### Text to read:
2: Everyone automatically gets Combat Expertise and Power Attack.
These are simply modes anyone can activate, but are slightly changed:

-Combat Expertise has no BAB cap.

-Power Attack also works on light weapons at +1 damage per -1 accuracy.
I like this, but I'd also add the caveat that a one-handed weapon gets +2 damage per -1 to hit.  That puts it on par with a two-hander, so the real change for using a shield is just in the base damage plus half your Str mod.  One for one makes sense on light weapons since you get two of them.

Now, you just have to decide if you're cool with a longsword and short sword user effectively getting 3:1, or if you want to cap all weapons at 1:1 if using multiple.

### Dataset records:
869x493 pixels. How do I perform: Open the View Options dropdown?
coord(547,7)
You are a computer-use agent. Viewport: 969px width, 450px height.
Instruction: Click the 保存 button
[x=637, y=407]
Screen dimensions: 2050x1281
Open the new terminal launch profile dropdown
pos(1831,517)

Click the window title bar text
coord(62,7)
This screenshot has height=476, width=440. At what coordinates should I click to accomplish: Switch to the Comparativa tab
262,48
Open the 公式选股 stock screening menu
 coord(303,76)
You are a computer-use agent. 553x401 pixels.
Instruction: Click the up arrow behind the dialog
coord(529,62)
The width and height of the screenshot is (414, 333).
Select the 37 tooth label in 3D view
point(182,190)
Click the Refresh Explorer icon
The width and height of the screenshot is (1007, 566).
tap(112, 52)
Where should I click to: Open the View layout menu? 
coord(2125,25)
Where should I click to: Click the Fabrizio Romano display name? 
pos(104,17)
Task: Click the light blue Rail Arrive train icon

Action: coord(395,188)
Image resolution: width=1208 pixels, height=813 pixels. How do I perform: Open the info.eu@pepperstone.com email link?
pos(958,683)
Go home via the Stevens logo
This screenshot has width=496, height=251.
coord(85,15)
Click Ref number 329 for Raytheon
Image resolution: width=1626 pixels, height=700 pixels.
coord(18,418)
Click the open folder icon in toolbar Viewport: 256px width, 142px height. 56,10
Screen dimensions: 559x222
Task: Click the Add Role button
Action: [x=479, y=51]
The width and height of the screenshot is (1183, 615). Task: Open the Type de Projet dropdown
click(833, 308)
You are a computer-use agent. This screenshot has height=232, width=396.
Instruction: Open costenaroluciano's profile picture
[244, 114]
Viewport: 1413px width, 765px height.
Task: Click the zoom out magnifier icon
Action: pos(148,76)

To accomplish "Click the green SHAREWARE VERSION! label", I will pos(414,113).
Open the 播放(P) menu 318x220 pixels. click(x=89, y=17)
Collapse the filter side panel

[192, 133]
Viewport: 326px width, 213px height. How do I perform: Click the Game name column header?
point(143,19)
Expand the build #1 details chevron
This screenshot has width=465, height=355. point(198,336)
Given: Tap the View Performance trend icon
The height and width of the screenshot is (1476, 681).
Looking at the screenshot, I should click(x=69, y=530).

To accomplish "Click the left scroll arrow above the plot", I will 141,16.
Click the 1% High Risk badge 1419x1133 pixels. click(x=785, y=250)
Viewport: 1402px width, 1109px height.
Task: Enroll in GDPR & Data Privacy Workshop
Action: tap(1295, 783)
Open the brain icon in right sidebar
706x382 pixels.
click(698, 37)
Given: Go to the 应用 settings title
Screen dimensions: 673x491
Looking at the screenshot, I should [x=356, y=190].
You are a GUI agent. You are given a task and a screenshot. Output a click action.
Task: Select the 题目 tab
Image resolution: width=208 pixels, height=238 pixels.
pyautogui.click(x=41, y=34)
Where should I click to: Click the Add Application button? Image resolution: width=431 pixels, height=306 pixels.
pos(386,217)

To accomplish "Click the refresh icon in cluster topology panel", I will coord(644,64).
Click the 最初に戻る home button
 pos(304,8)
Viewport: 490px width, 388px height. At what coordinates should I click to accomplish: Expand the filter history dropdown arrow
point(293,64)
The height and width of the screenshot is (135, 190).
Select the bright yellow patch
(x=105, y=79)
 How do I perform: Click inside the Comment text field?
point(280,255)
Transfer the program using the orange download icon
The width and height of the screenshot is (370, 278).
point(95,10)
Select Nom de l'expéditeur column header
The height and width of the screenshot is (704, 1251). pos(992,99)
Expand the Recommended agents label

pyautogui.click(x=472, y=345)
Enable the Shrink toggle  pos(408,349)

### What you should do:
Extend the forum post about Combat Expertise and Power Attack house rules, starting right after its last sentence. The material above stands apart from the forum post on Combat Expertise and Power Attack.

### Output of the exercise:
It would make TWF worth a damn without sneak attack, so that's a plus. I've no problem with TWF fucking people up, because it costs a lot to do. You need to spend several feats (or 1 feat and an item if you only want two off-hand attacks), have decent Dex (unlike THF, where you can dump everything except Str and rock face), and you take attack penalties on top of it. You also spend twice as much cash to keep your weapons relevant when you already have money problems. In short, TWF needs to either have it's costs brought down a lot, or it needs to be awesome to make up for it.

As is, the only viable non-sneak attacking (or other bonus damage-stacking) TWF build is a Revenant Blade, and that's only because they get to go 2-for-1 with their double weapon. Another nice thing is that these changes don't make the Revenant Blade obsolete, simply less awesome, which is fine.